A pesar de un arranque tan prometedor, pronto el filme se va cargando tanto en la propia historia como en la realización de una serie de defectos que lo echan todo a perder. Quizás por la necesidad de concluir la primera de las seis escenas el personaje de Pou queda muy vagamente definido, a pesar de su carácter de hilo conductor. Pero, lo que es más grave aquí como a lo largo de la película se intercalan espantosos flashes que, en palabras de Pons, tienen «más que ver con el subconsciente, con el estado anímico que viven esas criaturas desvalidas, que con su realidad cotidiana». Esta cita proviene del texto incluido en el programa de la película en los cines Renoir, y, a parte de lo mentado, cabe señalar cómo el cineasta catalán es capaz de expresar muy bien cuál era su posición ante el texto a adaptar, y, habiendo visto el filme, se vislumbran en sus mejores momentos las intenciones iniciales del proyecto. Pero con independencia de la justificación del recurso a estos flashes, su escasa pertinencia final y la torpeza técnica que les caracterizan desmerecen por completo no sólo la prometedora cadencia inicial del film, sino también la propia capacidad de Pons como hacedor de imágenes. Pese que en su anterior filme, La vida abismal (2006) decidiera trabajar sólo en digital, no parece ser consecuente con la manera en que el medio afecta a la narración. Esto se hace particularmente sangrante en la tercera escena, la que tiene lugar entre Pou y María Botto. Pues aquí alcanzan su peor calidad estos y otros defectos de realización que ya habían estado caracterizando al film. Es el caso, quizás por influencia de la concepción netamente teatral, de la construcción de los diálogos en molestos y rudimentarios planos/contraplanos, fríamente correspondientes a las intervenciones de los personajes. También de la inserción de planos fuertemente picados (así como contrapicados en los flashes) descriptores de la escena sin ninguna eficacia narrativa, ni discursiva, ni de ningún tipo. A los que se suman el peculiar resultado de la imagen electrónica y, sobre todo, la molesta pretensión de profundización o introspección que se realiza con los marcados primeros planos que vendrían a coronar algunos de los momentos más intensos de los diálogos.

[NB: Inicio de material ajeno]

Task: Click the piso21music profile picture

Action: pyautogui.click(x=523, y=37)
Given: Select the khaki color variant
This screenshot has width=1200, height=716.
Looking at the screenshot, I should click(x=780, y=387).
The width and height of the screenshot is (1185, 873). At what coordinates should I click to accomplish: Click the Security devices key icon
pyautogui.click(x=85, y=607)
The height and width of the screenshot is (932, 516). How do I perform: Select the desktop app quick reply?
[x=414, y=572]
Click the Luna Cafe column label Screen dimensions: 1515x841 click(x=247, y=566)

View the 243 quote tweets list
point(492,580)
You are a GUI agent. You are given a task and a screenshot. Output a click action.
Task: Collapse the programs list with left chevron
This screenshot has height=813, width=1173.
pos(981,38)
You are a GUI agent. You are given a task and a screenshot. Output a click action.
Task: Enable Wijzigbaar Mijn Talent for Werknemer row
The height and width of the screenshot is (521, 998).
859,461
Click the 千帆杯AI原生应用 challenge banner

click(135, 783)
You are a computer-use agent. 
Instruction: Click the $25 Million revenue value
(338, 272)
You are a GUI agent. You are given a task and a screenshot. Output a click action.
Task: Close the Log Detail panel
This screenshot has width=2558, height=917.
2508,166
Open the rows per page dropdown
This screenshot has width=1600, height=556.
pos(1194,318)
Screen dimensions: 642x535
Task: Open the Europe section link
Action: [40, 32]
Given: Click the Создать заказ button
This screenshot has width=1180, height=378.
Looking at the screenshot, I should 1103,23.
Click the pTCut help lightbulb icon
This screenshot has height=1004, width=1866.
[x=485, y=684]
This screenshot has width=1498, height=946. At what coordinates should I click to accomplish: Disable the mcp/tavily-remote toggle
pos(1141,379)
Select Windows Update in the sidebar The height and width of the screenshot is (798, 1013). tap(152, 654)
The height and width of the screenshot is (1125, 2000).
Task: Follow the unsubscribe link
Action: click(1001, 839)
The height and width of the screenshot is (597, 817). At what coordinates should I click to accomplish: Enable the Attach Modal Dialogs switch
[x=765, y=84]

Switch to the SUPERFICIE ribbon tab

Todos estos defectos, añadiendo finalmente el hecho del escaso interés que tienen las tres escenas centrales (no sé cual sería su eficacia teatral) y, sobre todo, el desaprovechamiento de la que podría ser muy interesante escena del encuentro entre el personaje del médico con su hermana, Núria Espert, y esposa de Pou, todo ello, digo, desmerece hasta hacer irritante el resultado global del film y lo convierte en la peor cinta de Pons que he llegado a ver. Lo cual no impide que, curiosamente retomando el potencial explosivo desperdiciado de la escena entre los hermanos, la secuencia final del filme sea la más coherente y la mejor realizada. Y si bien siguen apareciendo los molestos flashes, al introducir el elemento del travestismo, así como la interacción con objetos del decorado, la gratuita dialogicidad que antecede se ve desplazada por un juego mucho más rico. El cual alcanza su esplendor cuando toda la carga de fantasmas que han acompañado a las confesiones de los personajes adquieren una imposible forma catártica que, no dando más de sí en el terreno dramático alcanza sin embargo un inesperado ridículo (no desvelaré en qué consiste) que está excelentemente manejado por Pons, quien logra que el exceso contenido, exceso de las historias que abordan los límites de la moralidad y del sentido común se transforme finalmente en eso que parece haber sido un motor fundamental del film en cuanto que proyecto y que es, como explica el cineasta, «la gran riqueza dramática de los protagonistas, y del difícil momento que viven, y la ternura que me provocan». En esta escena final se recuerda la promesa nunca cumplida de los planos iniciales del filme, en el que las imágenes de la inmediata postguerra se fundían melancólicamente con las de la Barcelona de hoy, tiernamente no queriendo significar gran cosa.